Unexpected keyword argument 'encoder_hidden_states' in VisionEncoderDecoder models #30825

4th05 · 2024-05-15T11:32:00Z

System Info

transformers version: 4.40.2
Platform: Linux-6.1.58+-x86_64-with-glibc2.35
Python version: 3.10.12
Huggingface_hub version: 0.20.3
Safetensors version: 0.4.3
Accelerate version: not installed
Accelerate config: not found
PyTorch version (GPU?): 2.2.1+cu121 (True)
Tensorflow version (GPU?): 2.15.0 (True)
Flax version (CPU?/GPU?/TPU?): 0.8.3 (gpu)
Jax version: 0.4.26
JaxLib version: 0.4.26
Using GPU in script?: Yes
Using distributed or parallel set-up in script?: No

Who can help?

@amyeroberts, @ArthurZucker and @younesbelkada

Information

The official example scripts
My own modified scripts

Tasks

An officially supported task in the examples folder (such as GLUE/SQuAD, ...)
My own task or dataset (give details below)

Reproduction

from datasets import load_dataset

image_processor = ViTImageProcessor.from_pretrained("google/vit-base-patch16-224-in21k")
tokenizer = AutoTokenizer.from_pretrained("microsoft/biogpt")
model = VisionEncoderDecoderModel.from_encoder_decoder_pretrained(
    "google/vit-base-patch16-224-in21k", "microsoft/biogpt"
)

# Set padding and cls tokens
if tokenizer.pad_token is None:
    tokenizer.add_special_tokens({'pad_token': '[PAD]'})
    model.decoder.resize_token_embeddings(len(tokenizer))

if tokenizer.cls_token_id is None:
    tokenizer.add_special_tokens({'cls_token': '[CLS]'})
    model.decoder.resize_token_embeddings(len(tokenizer))

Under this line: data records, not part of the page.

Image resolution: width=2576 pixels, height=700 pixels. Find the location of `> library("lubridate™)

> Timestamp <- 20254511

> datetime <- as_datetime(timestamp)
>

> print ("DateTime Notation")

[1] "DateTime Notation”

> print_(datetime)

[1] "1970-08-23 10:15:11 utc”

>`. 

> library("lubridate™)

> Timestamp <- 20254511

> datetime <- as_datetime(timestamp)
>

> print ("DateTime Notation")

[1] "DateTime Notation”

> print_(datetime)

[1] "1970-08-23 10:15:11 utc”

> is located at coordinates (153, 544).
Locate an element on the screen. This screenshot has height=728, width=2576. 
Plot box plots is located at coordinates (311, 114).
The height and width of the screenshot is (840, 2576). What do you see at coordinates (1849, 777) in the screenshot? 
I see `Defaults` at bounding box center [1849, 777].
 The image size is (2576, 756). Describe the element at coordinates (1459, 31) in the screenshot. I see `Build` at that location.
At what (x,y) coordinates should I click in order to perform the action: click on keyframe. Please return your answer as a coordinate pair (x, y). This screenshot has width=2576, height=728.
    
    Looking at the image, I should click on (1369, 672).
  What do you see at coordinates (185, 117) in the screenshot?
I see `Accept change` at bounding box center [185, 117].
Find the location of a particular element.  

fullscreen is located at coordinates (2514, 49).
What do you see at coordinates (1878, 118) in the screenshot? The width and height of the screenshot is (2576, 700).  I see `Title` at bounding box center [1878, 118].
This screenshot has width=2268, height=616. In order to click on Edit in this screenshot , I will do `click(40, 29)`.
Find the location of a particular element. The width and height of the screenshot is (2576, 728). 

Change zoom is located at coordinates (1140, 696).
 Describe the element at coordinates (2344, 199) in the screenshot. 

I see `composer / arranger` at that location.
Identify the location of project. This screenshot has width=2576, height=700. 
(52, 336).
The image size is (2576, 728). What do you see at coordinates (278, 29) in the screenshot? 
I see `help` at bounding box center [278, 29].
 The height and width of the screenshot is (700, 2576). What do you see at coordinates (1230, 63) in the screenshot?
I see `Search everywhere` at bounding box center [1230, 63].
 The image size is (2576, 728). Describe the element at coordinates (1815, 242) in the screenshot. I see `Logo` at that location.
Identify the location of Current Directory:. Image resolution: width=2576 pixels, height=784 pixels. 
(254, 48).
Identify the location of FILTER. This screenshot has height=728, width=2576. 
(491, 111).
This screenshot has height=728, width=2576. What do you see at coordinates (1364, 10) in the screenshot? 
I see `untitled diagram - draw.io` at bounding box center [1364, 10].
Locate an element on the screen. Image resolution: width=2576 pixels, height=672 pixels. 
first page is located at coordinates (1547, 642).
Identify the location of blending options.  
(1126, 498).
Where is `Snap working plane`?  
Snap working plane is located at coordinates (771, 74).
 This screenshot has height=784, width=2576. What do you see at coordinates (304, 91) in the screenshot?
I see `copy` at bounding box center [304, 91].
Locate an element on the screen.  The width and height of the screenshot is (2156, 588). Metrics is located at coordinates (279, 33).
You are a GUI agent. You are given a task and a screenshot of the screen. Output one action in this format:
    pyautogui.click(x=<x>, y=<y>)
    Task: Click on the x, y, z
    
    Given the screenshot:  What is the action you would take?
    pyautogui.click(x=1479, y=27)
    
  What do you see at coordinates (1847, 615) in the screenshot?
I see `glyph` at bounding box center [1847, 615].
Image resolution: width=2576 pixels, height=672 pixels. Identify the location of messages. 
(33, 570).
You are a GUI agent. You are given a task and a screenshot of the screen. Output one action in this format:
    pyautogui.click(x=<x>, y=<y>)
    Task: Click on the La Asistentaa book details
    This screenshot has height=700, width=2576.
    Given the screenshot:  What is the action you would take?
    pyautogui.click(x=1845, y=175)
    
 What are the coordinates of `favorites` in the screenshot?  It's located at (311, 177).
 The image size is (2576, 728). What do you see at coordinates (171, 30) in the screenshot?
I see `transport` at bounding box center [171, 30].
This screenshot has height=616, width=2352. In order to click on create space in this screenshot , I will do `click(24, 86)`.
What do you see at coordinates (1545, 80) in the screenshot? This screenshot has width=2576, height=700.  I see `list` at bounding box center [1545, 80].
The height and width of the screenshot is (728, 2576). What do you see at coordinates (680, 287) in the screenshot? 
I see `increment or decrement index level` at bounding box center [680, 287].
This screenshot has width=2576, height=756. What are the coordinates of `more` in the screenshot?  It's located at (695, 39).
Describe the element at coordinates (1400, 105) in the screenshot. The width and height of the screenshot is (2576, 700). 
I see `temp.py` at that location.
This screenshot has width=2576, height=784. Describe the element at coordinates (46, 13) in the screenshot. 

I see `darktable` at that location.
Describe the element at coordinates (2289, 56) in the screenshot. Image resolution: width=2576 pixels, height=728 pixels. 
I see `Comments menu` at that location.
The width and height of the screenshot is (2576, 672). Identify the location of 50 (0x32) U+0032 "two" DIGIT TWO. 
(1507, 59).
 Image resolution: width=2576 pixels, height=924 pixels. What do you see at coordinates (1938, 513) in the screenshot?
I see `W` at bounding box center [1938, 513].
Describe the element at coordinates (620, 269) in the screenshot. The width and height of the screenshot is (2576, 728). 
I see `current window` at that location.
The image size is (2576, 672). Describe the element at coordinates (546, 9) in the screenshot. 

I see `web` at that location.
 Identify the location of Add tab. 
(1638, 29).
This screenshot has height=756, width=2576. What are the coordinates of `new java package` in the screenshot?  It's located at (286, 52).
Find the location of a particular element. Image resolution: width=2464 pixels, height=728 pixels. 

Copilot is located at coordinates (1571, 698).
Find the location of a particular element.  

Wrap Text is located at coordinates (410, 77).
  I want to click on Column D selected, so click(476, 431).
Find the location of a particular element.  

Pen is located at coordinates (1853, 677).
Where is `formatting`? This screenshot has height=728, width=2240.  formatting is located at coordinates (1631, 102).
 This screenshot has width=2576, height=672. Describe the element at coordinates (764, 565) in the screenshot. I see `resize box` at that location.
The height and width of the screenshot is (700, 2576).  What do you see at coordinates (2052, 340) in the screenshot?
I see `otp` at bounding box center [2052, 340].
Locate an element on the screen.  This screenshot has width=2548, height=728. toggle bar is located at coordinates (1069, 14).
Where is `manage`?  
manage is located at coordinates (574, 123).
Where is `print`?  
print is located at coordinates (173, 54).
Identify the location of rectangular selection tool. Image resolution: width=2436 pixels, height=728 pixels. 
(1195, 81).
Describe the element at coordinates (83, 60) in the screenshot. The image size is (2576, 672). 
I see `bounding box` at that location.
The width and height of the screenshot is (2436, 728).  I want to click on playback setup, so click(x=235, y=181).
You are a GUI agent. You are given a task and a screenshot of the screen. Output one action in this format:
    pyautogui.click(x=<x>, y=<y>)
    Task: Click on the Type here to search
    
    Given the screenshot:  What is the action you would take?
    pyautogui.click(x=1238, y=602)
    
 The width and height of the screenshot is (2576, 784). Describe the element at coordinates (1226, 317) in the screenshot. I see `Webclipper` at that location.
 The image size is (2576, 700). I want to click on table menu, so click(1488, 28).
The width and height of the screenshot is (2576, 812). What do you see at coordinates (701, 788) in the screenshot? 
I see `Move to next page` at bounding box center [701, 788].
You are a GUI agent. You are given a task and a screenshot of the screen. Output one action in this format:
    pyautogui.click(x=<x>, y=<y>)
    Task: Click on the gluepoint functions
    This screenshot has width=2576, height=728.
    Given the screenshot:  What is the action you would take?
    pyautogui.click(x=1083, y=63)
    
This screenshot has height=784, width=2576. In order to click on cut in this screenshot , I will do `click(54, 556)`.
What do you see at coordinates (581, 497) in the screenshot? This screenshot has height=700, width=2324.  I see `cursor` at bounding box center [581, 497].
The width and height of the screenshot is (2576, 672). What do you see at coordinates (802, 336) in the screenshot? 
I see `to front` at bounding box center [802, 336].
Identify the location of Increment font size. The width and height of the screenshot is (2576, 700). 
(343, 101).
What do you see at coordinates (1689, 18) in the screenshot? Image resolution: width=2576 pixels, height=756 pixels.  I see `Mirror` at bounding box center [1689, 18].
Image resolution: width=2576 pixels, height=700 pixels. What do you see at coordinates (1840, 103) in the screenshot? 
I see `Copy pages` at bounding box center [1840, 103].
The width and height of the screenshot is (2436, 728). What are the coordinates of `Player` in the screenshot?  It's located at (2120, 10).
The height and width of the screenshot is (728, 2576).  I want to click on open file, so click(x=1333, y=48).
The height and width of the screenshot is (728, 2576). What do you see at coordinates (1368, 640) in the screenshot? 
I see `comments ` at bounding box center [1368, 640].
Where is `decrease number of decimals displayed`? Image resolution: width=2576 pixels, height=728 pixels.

model.config.decoder_start_token_id = tokenizer.cls_token_id
model.config.pad_token_id = tokenizer.pad_token_id

dataset = load_dataset("huggingface/cats-image")
image = dataset["test"]["image"][0]
pixel_values = image_processor(image, return_tensors="pt").pixel_values

labels = tokenizer(
    "an image of two cats chilling on a couch",
    return_tensors="pt",
).input_ids

# the forward function automatically creates the correct decoder_input_ids
loss = model(pixel_values=pixel_values, labels=labels).loss

Expected behavior

From the given code (modified from the example in section Training here), we should receive a torch.Tensor with the loss value, something like tensor(10.9159, grad_fn=<NllLossBackward0>). But instead, it returns the following error:

TypeError: BioGptForCausalLM.forward() got an unexpected keyword argument 'encoder_hidden_states'

This error is occurring because inside the forward method of the class VisionEncoderDecoderModel, the decoder model is being called as follows (see line 603 here):

        # Decode
        decoder_outputs = self.decoder(
            input_ids=decoder_input_ids,
            attention_mask=decoder_attention_mask,
            encoder_hidden_states=encoder_hidden_states,
            encoder_attention_mask=encoder_attention_mask,
            inputs_embeds=decoder_inputs_embeds,
            output_attentions=output_attentions,
            output_hidden_states=output_hidden_states,
            use_cache=use_cache,
            past_key_values=past_key_values,
            return_dict=return_dict,
            **kwargs_decoder,
        )

Where the parameter encoder_hidden_states comes from the vision encoder output (see line 585 here). But, of course, as the error is pointing out, there is no encoder_hidden_states for this decoder.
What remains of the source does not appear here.